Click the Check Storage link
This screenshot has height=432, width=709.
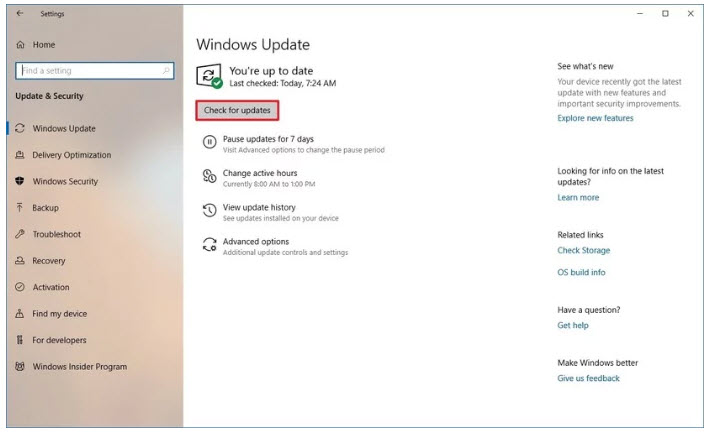[583, 251]
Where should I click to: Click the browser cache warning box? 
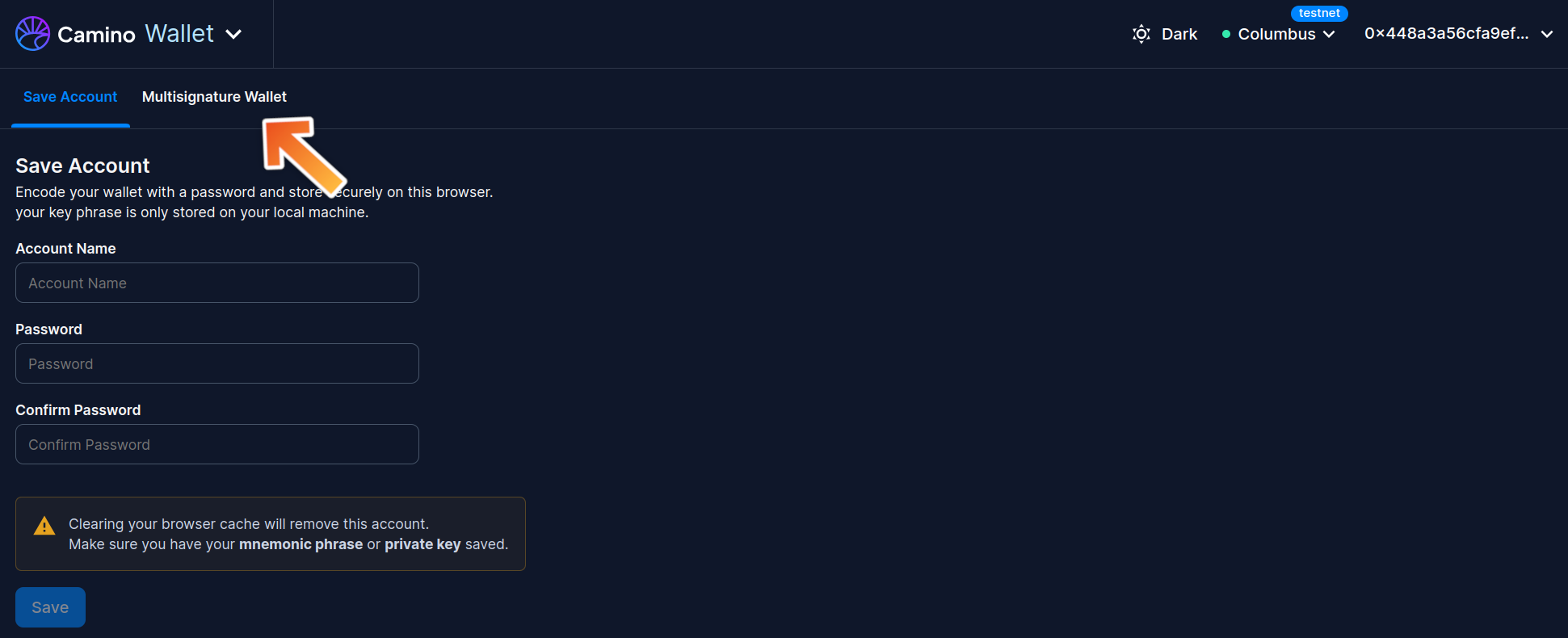(271, 534)
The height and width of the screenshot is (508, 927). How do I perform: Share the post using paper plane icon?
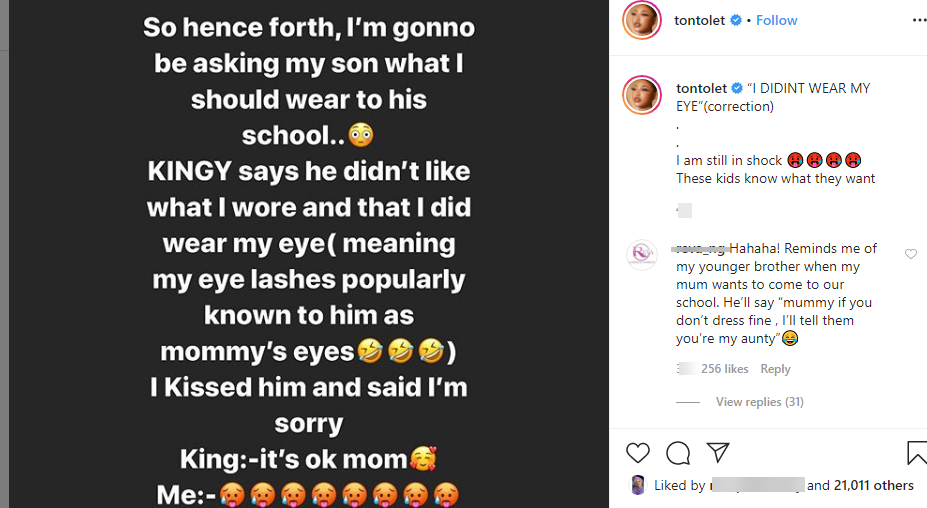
....
An acceptable answer holds exactly the lines from the one with "This screenshot has height=432, width=709." through the end of the entries above, both ends kept, and no pictures at all.

This screenshot has height=432, width=709.
[583, 251]
Where should I click to: Click the browser cache warning box? 
(271, 534)
The height and width of the screenshot is (508, 927). How do I perform: Share the post using paper plane icon?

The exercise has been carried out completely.